■ TASK TO COMPLETE:
Copy the lines of the listing below verbatim, from the line with "The height and width of the screenshot is (2126, 958)." to the line with "This screenshot has height=2303, width=1162.", both included.

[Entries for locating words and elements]
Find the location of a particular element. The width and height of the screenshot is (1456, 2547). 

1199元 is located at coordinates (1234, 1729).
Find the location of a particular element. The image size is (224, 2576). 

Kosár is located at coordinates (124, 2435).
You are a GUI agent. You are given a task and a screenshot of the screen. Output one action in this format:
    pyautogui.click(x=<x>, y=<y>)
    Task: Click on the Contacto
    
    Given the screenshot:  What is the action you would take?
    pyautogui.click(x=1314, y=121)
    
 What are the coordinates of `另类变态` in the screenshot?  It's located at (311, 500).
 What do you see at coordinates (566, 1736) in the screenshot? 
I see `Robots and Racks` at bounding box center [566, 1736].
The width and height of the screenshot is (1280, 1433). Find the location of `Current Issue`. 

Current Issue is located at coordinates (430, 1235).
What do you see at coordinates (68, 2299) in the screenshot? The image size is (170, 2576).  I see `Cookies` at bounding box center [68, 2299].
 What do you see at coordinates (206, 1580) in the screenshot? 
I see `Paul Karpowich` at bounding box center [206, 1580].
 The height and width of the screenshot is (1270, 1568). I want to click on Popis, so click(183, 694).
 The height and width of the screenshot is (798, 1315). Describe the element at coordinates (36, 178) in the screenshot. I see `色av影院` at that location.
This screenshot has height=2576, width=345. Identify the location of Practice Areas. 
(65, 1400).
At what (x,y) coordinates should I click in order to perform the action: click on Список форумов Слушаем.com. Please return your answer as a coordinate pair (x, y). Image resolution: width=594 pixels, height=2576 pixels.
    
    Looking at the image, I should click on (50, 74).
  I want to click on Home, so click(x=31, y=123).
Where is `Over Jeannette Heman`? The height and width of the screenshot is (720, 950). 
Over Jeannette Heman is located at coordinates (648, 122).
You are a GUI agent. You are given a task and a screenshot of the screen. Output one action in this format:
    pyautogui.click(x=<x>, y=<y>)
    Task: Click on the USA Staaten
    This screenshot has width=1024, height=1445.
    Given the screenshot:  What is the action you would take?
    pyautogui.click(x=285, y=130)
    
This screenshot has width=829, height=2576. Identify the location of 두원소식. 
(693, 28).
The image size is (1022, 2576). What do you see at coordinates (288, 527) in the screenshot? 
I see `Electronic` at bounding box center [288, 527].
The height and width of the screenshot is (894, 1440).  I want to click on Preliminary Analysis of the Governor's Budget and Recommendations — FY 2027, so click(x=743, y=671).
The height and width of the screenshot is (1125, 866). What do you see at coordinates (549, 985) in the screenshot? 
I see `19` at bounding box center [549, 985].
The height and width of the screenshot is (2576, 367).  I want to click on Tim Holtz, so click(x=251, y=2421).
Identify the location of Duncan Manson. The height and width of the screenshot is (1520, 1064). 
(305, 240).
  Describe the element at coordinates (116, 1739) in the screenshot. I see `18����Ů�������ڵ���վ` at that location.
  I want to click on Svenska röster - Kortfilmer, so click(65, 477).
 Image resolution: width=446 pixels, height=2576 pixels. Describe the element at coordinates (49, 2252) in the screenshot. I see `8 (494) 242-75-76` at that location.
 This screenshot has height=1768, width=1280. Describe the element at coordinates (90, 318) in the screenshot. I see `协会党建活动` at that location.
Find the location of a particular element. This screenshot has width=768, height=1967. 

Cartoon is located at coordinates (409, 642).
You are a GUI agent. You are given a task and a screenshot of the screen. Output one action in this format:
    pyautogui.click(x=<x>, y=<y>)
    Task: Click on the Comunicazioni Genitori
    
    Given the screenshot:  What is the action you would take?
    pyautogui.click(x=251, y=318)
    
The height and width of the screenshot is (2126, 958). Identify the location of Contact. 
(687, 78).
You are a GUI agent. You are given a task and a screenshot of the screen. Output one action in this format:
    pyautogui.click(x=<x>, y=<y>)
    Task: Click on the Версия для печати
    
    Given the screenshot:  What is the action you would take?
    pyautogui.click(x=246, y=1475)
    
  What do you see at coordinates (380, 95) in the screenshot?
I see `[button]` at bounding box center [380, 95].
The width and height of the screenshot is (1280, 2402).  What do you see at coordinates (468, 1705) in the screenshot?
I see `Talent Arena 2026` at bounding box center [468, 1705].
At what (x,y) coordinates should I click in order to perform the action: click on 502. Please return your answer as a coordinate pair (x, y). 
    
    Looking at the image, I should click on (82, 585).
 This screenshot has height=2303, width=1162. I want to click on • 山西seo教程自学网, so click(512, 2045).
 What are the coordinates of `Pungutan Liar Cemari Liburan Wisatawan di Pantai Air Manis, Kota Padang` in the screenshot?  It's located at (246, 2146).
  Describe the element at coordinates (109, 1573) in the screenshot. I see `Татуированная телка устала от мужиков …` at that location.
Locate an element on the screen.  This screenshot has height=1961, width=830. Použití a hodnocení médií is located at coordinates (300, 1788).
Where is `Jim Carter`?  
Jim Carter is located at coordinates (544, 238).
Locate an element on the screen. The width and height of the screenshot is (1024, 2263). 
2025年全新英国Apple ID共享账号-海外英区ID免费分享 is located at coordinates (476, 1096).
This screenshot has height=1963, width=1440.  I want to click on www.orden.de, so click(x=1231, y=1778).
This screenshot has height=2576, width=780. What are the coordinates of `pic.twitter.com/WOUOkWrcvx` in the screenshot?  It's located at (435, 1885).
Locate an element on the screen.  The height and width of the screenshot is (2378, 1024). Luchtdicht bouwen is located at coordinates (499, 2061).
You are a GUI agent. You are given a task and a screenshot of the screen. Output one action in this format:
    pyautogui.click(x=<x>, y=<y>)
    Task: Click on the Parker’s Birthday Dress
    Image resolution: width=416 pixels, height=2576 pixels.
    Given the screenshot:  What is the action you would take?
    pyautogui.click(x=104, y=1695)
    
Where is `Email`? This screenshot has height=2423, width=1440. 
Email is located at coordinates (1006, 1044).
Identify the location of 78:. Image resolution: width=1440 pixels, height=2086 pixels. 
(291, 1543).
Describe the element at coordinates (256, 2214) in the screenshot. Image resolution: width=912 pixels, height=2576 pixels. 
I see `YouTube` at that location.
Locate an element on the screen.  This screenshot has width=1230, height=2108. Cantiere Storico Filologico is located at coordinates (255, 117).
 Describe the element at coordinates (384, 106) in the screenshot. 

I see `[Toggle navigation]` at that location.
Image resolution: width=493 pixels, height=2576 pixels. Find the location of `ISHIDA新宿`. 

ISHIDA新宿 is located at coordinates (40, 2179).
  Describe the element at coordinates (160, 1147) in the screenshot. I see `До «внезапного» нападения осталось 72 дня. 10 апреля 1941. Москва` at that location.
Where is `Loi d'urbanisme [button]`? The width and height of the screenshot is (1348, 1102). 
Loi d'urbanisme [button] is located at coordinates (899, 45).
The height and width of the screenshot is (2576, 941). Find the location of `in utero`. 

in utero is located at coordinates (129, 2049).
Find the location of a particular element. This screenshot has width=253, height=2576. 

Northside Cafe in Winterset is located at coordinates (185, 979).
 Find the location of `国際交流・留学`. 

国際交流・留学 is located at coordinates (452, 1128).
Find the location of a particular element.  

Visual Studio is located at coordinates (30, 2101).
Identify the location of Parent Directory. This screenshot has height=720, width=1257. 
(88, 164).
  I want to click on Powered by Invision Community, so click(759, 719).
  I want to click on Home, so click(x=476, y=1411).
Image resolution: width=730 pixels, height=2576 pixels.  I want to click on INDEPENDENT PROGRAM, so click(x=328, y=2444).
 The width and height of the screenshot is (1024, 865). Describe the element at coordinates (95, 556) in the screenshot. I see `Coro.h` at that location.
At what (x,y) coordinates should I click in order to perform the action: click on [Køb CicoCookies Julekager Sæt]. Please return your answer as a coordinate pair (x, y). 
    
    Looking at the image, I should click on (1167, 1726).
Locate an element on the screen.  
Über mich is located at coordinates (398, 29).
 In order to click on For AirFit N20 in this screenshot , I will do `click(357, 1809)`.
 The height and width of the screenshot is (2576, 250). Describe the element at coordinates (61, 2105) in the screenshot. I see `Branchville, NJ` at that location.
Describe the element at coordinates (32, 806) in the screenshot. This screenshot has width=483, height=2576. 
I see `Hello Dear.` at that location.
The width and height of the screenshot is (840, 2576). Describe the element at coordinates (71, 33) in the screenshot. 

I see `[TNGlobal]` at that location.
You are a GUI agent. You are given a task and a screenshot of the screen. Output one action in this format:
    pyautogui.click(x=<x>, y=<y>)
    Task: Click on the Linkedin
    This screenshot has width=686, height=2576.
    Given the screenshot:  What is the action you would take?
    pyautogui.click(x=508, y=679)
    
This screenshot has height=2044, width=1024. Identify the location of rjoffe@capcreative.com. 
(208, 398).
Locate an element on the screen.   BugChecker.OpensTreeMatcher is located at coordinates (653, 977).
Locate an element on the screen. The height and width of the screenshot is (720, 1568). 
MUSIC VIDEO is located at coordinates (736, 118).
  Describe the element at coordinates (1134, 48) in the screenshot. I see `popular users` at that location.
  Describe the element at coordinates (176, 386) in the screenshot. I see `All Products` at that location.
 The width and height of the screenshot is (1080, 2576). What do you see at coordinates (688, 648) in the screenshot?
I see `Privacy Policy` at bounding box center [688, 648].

■ WRITTEN RESPONSE:
The height and width of the screenshot is (2126, 958). Identify the location of Contact. 
(687, 78).
You are a GUI agent. You are given a task and a screenshot of the screen. Output one action in this format:
    pyautogui.click(x=<x>, y=<y>)
    Task: Click on the Версия для печати
    
    Given the screenshot:  What is the action you would take?
    pyautogui.click(x=246, y=1475)
    
  What do you see at coordinates (380, 95) in the screenshot?
I see `[button]` at bounding box center [380, 95].
The width and height of the screenshot is (1280, 2402).  What do you see at coordinates (468, 1705) in the screenshot?
I see `Talent Arena 2026` at bounding box center [468, 1705].
At what (x,y) coordinates should I click in order to perform the action: click on 502. Please return your answer as a coordinate pair (x, y). 
    
    Looking at the image, I should click on (82, 585).
 This screenshot has height=2303, width=1162. I want to click on • 山西seo教程自学网, so click(512, 2045).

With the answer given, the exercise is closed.